**REQUIREMENT A:**
Revise the stretch of the Leetcode write-up from "In this Leetcode" through "more than 1.", swapping "singly linked list" for "doubly linked list".
**REQUIREMENT B:**
Shorten the paragraph of the Leetcode write-up that opens with "In this Leetcode Convert" to two brief sentences, keeping its main facts.

**SOURCE EXTRACT:**
►
Leetcode Convert Sorted List to Binary Search Tree problem solution

In this Leetcode Convert Sorted List to Binary Search Tree problem solution we have Given the head of a singly linked list where elements are sorted in ascending order, convert to a height-balanced BST. For this problem, a height-balanced binary tree is defined as a binary tree in which the depth of the two subtrees of every node never differs by more than 1.

Problem solution in Python.

def sortedListToBST(self, head):
        if not head: return None
        return self.DFS(head)
       
    def DFS(self, head):
	
        if not head: 
            return None

        if not head.next:
            return TreeNode(head.val)
        prev, slow, fast = None, head, head
        while fast and fast.next:
            prev = slow
            slow = slow.next
            fast = fast.next.next
            
        tmp = prev.next
        prev.next = None
        node = TreeNode(slow.val)
        node.left = self.DFS(head)
        node.right = self.DFS(slow.next)
◄
**SUPPLIED MATERIAL:**
►
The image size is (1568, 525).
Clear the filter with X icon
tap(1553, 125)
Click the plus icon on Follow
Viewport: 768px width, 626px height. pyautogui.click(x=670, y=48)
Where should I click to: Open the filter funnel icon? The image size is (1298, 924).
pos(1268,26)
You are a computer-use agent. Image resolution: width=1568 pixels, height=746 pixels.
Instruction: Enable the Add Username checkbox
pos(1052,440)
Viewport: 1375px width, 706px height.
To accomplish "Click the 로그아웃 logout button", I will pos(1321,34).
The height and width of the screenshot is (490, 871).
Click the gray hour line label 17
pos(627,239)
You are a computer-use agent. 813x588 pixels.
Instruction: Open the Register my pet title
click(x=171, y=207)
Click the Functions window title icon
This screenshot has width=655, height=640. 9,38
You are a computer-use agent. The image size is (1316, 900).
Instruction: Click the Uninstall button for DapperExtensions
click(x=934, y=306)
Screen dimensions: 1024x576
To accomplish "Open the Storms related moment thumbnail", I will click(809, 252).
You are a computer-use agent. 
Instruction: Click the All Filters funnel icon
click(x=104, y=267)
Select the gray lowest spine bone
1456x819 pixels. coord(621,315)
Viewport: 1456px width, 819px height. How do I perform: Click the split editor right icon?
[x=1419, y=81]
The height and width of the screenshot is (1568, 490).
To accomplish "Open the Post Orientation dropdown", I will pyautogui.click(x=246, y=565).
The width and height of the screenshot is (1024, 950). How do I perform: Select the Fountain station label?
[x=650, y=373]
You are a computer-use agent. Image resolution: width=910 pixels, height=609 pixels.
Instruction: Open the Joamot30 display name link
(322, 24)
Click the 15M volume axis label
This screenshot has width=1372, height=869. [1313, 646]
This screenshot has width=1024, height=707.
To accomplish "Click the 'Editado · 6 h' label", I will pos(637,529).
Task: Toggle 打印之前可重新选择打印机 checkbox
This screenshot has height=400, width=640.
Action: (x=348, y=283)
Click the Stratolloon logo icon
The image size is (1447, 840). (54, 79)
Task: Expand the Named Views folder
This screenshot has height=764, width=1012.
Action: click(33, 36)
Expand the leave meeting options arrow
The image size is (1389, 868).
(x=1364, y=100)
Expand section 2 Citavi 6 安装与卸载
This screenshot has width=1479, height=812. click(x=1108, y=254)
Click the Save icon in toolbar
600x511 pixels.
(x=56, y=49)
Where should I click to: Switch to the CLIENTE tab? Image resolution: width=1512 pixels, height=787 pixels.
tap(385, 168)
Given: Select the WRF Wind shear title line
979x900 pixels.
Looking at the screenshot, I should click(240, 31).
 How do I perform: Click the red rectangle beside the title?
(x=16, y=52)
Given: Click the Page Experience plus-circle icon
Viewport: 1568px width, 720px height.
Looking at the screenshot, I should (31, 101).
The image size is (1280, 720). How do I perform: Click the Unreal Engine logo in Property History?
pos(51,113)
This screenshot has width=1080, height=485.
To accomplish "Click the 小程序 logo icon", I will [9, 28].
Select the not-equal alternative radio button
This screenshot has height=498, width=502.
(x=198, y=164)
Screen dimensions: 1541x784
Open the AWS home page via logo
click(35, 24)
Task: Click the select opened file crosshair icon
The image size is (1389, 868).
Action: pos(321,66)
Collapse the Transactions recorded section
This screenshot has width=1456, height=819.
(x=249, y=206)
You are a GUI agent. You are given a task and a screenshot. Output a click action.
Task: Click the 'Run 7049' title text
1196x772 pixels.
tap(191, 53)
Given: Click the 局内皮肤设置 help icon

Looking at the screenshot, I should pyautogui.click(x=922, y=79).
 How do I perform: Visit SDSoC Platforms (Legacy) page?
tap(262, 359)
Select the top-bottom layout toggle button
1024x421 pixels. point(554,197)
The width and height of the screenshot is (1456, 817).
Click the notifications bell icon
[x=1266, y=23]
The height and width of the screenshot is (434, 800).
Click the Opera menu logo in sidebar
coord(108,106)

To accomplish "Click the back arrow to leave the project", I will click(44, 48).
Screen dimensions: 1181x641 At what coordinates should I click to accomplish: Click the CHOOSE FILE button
◄
**EXERCISE SOLUTION A:**
In this Leetcode Convert Sorted List to Binary Search Tree problem solution we have Given the head of a doubly linked list where elements are sorted in ascending order, convert to a height-balanced BST. For this problem, a height-balanced binary tree is defined as a binary tree in which the depth of the two subtrees of every node never differs by more than 1.

**EXERCISE SOLUTION B:**
Given the head of a singly linked list sorted in ascending order, the task is to convert it to a height-balanced BST. A height-balanced binary tree is one in which the depths of the two subtrees of every node never differ by more than 1.